I’ll keep my thoughts on the iffy philosophy behind the iPad to a later post. Restricting myself to the device in practice though, it’s hard to find faults. It’s fast – as fast as the adverts everyone’s seen by now, both in the rotation of the screen when turned on its side, and in opening and running applications. The onboard version of Safari renders pages quickly and with few glitches, save for the fact that it doesn’t display Flash, and apps like YouTube and Maps show that for all the talk of the burgeoning conflict between Google and Apple, the Mountain View-based search giant is still happy to provide Apple product owners with some fantastic software.

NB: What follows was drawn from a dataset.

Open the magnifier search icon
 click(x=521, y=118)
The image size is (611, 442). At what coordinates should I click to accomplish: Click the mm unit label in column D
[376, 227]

I’ve not had chance to do a full road test on the iPad, though. My interactions with the device described variously as a ‘game changer’ and ‘the future of computing’ have been limited to a half-hour play in the office canteen, with a unit brought in by Kelkoo’s International VP Bruce Fair, to trumpet their distribution of the iPad whenever it comes out. I didn’t have time for the lull in enthusiasm that apparently comes after first using with the device, never mind to get through it in the way described in Guardian editor Alan Rusbridger’s sober video review.

But I did have it long enough to feel its restrictions, largely because they are achingly apparent in almost any of the areas using the device involves. I’ll post some more thoughts on that later, but for now it’s worth waiting to see what comes of the announcement of the new iPhone OS tomorrow, and whether those developments will be pushed retroactively to the 300,000+ iPads already sold in the US.